Text section:
The Tomorrow People episode 12 review: Sitting Ducks
Ron doesn't find much to recommend about this week's episode of The Tomorrow People...
This review contains spoilers.
1.12 Sitting Ducks
With every episode, The Tomorrow People seems to get dumber and dumber. The show, the premises, the characters… everything appears to be sliding farther down the intellectual scale, and there don’t seem to be any sign of improvement on the horizon. Everyone, save the main antagonist, appears to have taken a double dose of dumb pills this week, starting with Stephen.
Stephen is suspicious of his mother’s new boyfriend, which makes sense because Stephen is suspicious of everyone now that he’s taken a job with Ultra. When you’re part of a massive government conspiracy that has carte blanche to detain and execute American citizens, you tend to start seeing boogeymen everywhere. Everyone, from Astrid to Peter the boyfriend to Luca emphasizes how Stephen is being more paranoid than usual, but it’s the fact that even Cara and John seem to think Stephen is being unnecessarily paranoid that’s the first strike against the episode. Cara and John live in a sewer. If anyone should commend Stephen for realizing the difficult, dangerous situation he’s in, it should be them, but it isn’t. John agrees to protect Astrid, but not because she’s an innocent person, but because he’s had yet another flashback involving a dead friend.

Dataset section:
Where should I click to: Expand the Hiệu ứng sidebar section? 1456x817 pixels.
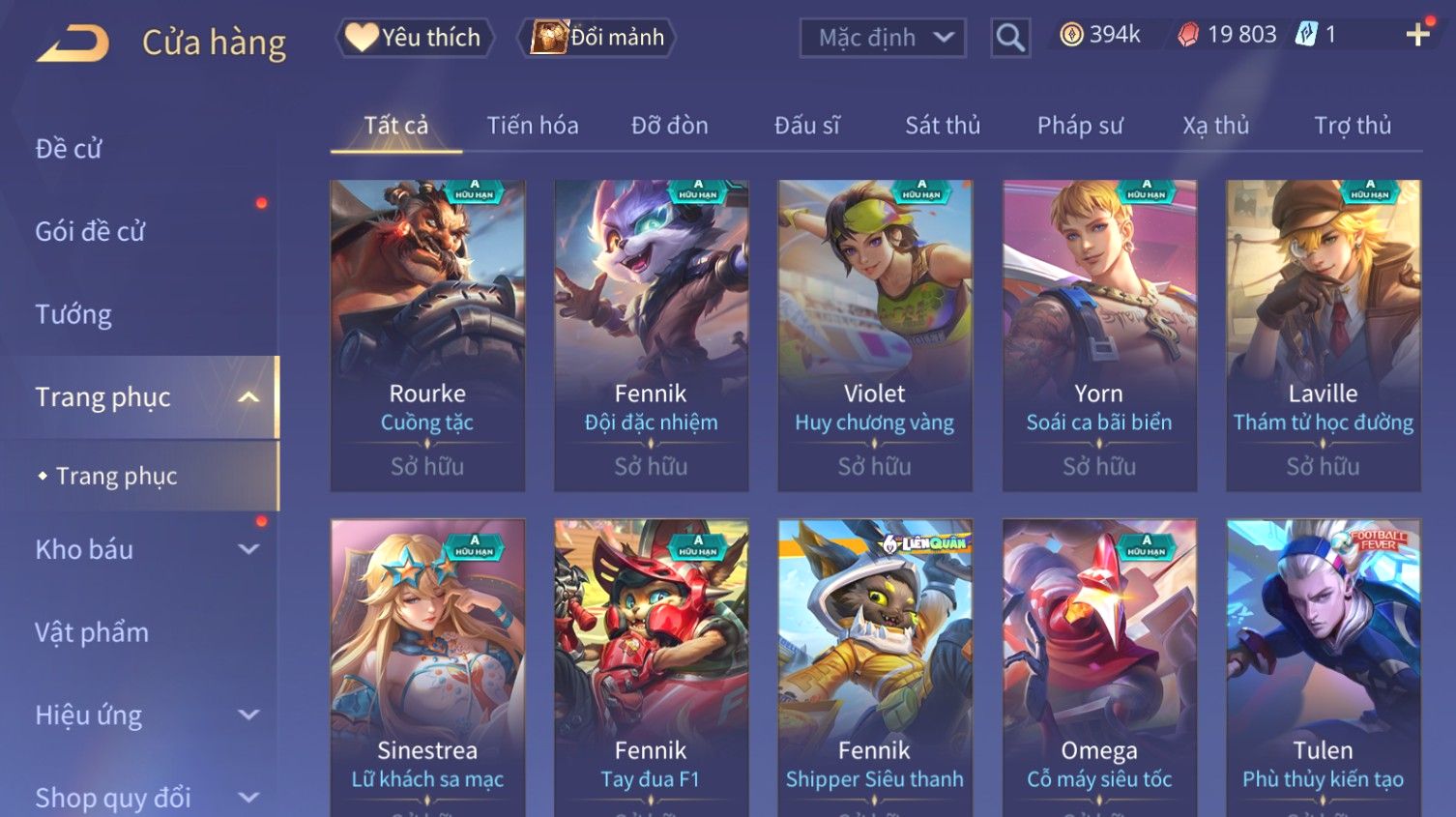248,715
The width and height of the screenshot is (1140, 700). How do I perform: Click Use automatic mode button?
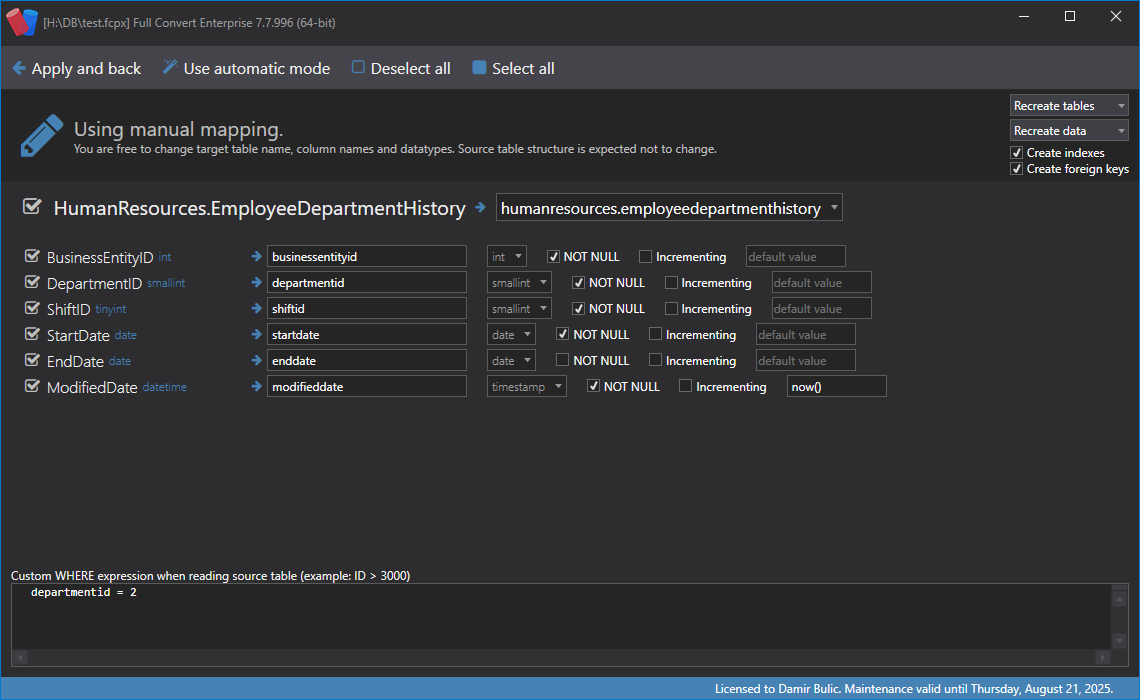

What to work on:
In the review of The Tomorrow People, why does John agree to protect Astrid?

The result:
He agrees because he has had yet another flashback involving a dead friend.